For stores on Shopify, Bloodhound covers all of this from a single dashboard inside Shopify admin: JS error tracking with revenue attribution, Core Web Vitals monitoring at p75, script analytics, checkout funnel visibility via Web Pixel, and real-time alerts to Slack or Teams. The Business plan adds a security layer that scans for secret leakage, vulnerable libraries, and unauthorised third-party scripts. Worth noting: revenue attribution requires you to input your AOV manually, since it doesn't pull live transaction data. It's an estimate, but an honest one.
Security is the issue nobody's watching
One more thing, and it's underappreciated: JavaScript errors aren't the only risk hiding in your third-party scripts.

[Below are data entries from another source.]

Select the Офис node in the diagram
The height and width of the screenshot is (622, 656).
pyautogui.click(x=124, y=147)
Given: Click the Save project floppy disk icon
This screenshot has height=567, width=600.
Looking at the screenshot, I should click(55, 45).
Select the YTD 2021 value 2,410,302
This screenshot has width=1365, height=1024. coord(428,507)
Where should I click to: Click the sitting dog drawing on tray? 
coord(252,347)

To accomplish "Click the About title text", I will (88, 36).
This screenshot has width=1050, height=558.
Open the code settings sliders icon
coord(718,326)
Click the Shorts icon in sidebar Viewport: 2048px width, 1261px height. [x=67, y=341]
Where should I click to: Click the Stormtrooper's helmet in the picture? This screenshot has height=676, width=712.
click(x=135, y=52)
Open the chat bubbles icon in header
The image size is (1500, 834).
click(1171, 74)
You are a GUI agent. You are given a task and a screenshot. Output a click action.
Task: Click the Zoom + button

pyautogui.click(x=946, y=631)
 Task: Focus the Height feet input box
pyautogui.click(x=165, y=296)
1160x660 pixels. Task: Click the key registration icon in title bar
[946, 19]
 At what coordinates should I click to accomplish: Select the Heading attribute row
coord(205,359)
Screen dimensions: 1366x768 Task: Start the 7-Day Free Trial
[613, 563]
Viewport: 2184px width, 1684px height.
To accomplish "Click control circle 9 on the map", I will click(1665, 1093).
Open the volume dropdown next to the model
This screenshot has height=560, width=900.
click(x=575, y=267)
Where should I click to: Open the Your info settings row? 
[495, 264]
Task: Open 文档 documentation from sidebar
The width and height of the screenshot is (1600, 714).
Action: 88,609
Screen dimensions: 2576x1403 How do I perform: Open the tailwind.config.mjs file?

Supply chain attacks on e-commerce stores happen via compromised JavaScript files. A script you trust gets updated with malicious code that skims card details at checkout. It's not theoretical. It's happened to major retailers.
Your storefront scripts need to be on an allowlist. Any new script that appears outside that list should trigger an alert. Libraries with known CVEs should be flagged and replaced. API keys and secrets should never appear in client-side code, but they sometimes do, especially after hasty deploys or copied code from tutorials.
Weekly security audits against your script inventory are not paranoid. They're table stakes for any store processing significant transaction volume.
The compounding cost of doing nothing
JavaScript errors don't resolve themselves. Third-party scripts don't get cleaner over time. Performance doesn't improve as you add more apps.
Every week without proper monitoring is a week where a broken script could be silently suppressing your conversion rate, and you'd have no way to know. The only question worth asking is how much that uncertainty is actually costing.
For most stores with meaningful traffic and a decent AOV, the answer is: more than the cost of fixing it.